Sunday, December 20, 2015
December 20, 2015 Finally
Risk/Reward Vol. 288
THIS IS NOT INVESTMENT OR TAX ADVICE. IT IS A PERSONAL REFLECTION ON INVESTING. RELY ON NOTHING STATED HEREIN.
“Finally it has happened to me
Right in front of my face
My feelings can't describe it”---lyrics from “Finally” sung by CeCe Peniston
“Nothing from nothing leaves nothing,
And I ain't stuffing/Believe you me
Don't you remember I told you
That I'm a soldier in the war on poverty”---lyrics from “Nothing From Nothing”---sung by Billy Preston
“We've all been down this road before,
I give it all, you wanted more.
I've only got myself to blame”---lyrics from “Back Again” sung by Daught
“Finally, it has happened/Right in front of my face.” On Wednesday, the Federal Reserve raised short term interest rates for the first time since 2006. That’s right---for almost a decade, interest rates have been in either a declining or zero bound state. Maybe historically low rates were necessary in 2008-2009 at the height of the credit crisis, but since then they only have disproved the long held belief of Federal Reserve wonks that cheap money alone can spur robust economic growth. Clearly, it cannot. Meanwhile, those same wonks have wiped out 10 years’ worth of returns on savings; returns upon which most Americans and every pension plan rely to grow their nest eggs. As an income investor in the twilight of his earning years, I struggle for words “to describe my feelings.”

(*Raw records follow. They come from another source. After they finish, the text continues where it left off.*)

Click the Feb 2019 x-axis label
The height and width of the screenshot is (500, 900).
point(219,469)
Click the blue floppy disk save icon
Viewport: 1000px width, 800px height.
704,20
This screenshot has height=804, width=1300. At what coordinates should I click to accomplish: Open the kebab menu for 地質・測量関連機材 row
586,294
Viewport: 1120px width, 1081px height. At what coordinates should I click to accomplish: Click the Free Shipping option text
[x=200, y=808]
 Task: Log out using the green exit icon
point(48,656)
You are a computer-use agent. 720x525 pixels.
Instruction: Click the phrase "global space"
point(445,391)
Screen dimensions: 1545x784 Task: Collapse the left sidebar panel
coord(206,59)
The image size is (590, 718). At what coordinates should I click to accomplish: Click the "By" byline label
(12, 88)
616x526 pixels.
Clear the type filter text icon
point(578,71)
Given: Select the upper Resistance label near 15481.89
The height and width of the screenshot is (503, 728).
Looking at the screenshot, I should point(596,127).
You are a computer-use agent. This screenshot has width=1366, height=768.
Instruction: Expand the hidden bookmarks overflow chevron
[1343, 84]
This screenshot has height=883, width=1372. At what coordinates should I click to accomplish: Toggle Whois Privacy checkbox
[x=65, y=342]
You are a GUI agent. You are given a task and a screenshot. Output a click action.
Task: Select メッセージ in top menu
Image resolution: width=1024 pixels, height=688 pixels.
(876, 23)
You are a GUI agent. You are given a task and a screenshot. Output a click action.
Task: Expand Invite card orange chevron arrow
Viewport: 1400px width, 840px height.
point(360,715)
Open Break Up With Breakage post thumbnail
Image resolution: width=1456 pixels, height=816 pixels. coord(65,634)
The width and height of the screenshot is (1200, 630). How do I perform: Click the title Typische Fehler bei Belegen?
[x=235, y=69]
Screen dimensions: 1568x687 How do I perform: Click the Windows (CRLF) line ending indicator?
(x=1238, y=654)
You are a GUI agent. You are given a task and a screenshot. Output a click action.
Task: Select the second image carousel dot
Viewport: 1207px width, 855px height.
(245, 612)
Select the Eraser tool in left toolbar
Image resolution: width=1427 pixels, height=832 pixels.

Immediately following the rate increase announcement on Wednesday, the stock market exploded. The Dow Jones Industrial Average rose 250 points between the 1 o’clock press release and the close of trading at 4pm; a signal from Mr. Market that it was high time to start normalizing rates. Unfortunately, the stock markets could not sustain the rally. Continued weakness in the oil patch on Thursday (due in part to the rate increase and a concomitant strong dollar) and a technical trading event on Friday (the quadruple witching hour when all options expire thereby magnifying whichever way the market is trending) conspired to wipe out the mid-week gains. The two major indices finished the week below where they ended last week. “Nothing from nothing leaves nothing/Believe you me.” In other words, index investors retreated in their “war on poverty.”
But not everyone lost money as the week ended. As stated over these past several weeks, I intended to gauge the impact of the rate increase on the benchmark 10Year Treasury Bond, and if it was de minimis (as I believed it would be), I would jump “Back (in) Again.” In fact, the yield on the 10Year held steady. Accordingly, I began buying some of my favorite interest rate sensitive stocks on Thursday (PGX, HPF, HPI), many of which had been hammered; an overreaction to the anticipated impact of the Fed’s action. As the stock indices collapsed on Friday, the yield on the 10Year remained steady--- as did the value of my purchases. Some even appreciated. But where I really prospered this week was with Vanguard Resources (VNR). Before the market opened on Friday, VNR announced that it was reducing the dividend on its common stock by 75% but maintaining the dividend on its preferred. 20.VNR’s preferreds (VNRAP and VNRBP) have been favorites of mine for several years, but I have shied away from them over the past month or so due to unfavorable oil and gas developments and the belief of many that VNR’s preferred dividend would be cut along with that on its common. With Friday morning’s announcement, the safety of the preferred dividend was strengthened significantly. I bought several positions of each through the day. VNRAP rose 25% and VNRBP rose nearly 12%: in one day! If luck is the intersection of preparation and opportunity, I was lucky indeed. Overall, it feels natural to be back investing. But I’ve “been down this road before” and if it goes badly because I entered too soon, “I’ve only got myself to blame.”
I reenter the market with enthusiasm. In the words of Billy Preston, “I’m Born Again.” For the first time in years, I feel confident that a sensible and predictable path will be followed by the Fed. The Fed’s dot plot (See Vol. 259 www.riskrewardblog.blogspot.com for an explanation) also published on Wednesday foretells a series of quarterly 25 basis point increases over the next year. As an income investor predictability of rates is all that I need to make a decent return. But if it all goes awry (as it will at some point), I will not hesitate to liquidate only to re-enter when the time is once again right. Like Billy, inevitably and inexorably, Mr. Market “Goes ‘Round in Circles.”